575! jaar Koninklijk Deens Orkest wordt gevierd met “Carl Nielsen, The Symphonies”, recordings 1965-2022″, door The Royal Danish Orchestra o.l.v. Thomas Søndergård, Alexander Vedernikov, Leonard Bernstein, Simon Rattle, Michael Boder, Paavo Berglund en Michael Schønwandt, een 4 cd box op het label Naxos.

Carl Nielsen (1865-1931), de belangrijkste Deense componist uit de overgang van de 19de– naar de 20ste eeuw, distantieerde zich sterk van de laatromantiek en oriënteerde zich steeds meer op de nieuwe stromingen in de Europese muziek, zonder ooit zijn zeer persoonlijke en eigenzinnige stijl op te geven. Zijn zes Symfonieën, die naarmate de cyclus vorderde, steeds avontuurlijker werden, waren in wezen tonale, emotionele werken, waarin lange melodielijnen werden afgewisseld met passages van een laaiende energie.

##########

Pak de tekst over de symfonieën van Carl Nielsen weer op en schrijf verder na de laatste zin. De rijen zijn afkomstig uit een andere bron dan de tekst over de symfonieën van Carl Nielsen.

GEGEVENSSET »
##########

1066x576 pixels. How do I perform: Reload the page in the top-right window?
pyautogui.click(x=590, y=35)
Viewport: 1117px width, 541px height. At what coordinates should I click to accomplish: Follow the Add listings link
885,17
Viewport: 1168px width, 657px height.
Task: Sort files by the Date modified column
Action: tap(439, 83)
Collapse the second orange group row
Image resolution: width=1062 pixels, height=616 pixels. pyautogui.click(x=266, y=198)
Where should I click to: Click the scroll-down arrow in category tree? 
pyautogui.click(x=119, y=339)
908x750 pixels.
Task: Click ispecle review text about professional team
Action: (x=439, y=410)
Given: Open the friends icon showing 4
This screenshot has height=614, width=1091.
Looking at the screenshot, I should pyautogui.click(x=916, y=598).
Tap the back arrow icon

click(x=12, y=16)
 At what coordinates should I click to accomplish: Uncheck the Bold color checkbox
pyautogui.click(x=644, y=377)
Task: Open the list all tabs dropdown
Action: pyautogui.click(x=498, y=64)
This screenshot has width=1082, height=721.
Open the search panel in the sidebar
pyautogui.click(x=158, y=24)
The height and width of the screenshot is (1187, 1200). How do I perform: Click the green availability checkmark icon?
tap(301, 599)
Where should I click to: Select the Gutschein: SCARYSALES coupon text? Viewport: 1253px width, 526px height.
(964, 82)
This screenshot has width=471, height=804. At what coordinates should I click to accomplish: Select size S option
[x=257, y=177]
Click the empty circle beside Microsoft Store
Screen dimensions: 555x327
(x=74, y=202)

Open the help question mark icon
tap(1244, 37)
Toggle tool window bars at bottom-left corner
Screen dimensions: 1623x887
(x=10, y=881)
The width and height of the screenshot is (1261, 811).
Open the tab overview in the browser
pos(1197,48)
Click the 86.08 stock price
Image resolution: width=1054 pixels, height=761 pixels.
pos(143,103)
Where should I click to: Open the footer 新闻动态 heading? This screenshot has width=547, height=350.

##########

ANTWOORD »
De geschiedenis van het Koninklijk Deens Orkest (Det Kongelige Kapel) gaat terug tot 1448. Daarmee is het, het oudste orkest ter wereld en Carl Nielsen was een van de belangrijke leden. Zijn 16-jarige ervaring als tweede violist van het orkest heeft hem gevormd als componist en het was dan ook dit orkest dat zijn symfonieën aan de wereld introduceerde.

In de loop der jaren vestigde het orkest zich in het Koninklijk Deens Theater. Tot de dirigenten behoorde Christoph Willibald Gluck, die de muziek componeerde voor speciale gelegenheden zoals de viering van de geboorte, in 1749, van de latere koning Christian VII , terwijl hij in Denemarken was. Bij een groeiend aantal opdrachten nam de omvang van het orkest toe. Toen Johann Gottlieb Naumann in de jaren 1780, zijn hervormingen doorvoerde, telde het ensemble 46 leden. Op dat moment werd het koor van de Koninklijke Deense Opera permanent toegewezen aan het Koninklijk Deens Theater. FLÆ. Kunzen introduceerde Mozart in de jaren 1790 in het repertoire van het ensemble.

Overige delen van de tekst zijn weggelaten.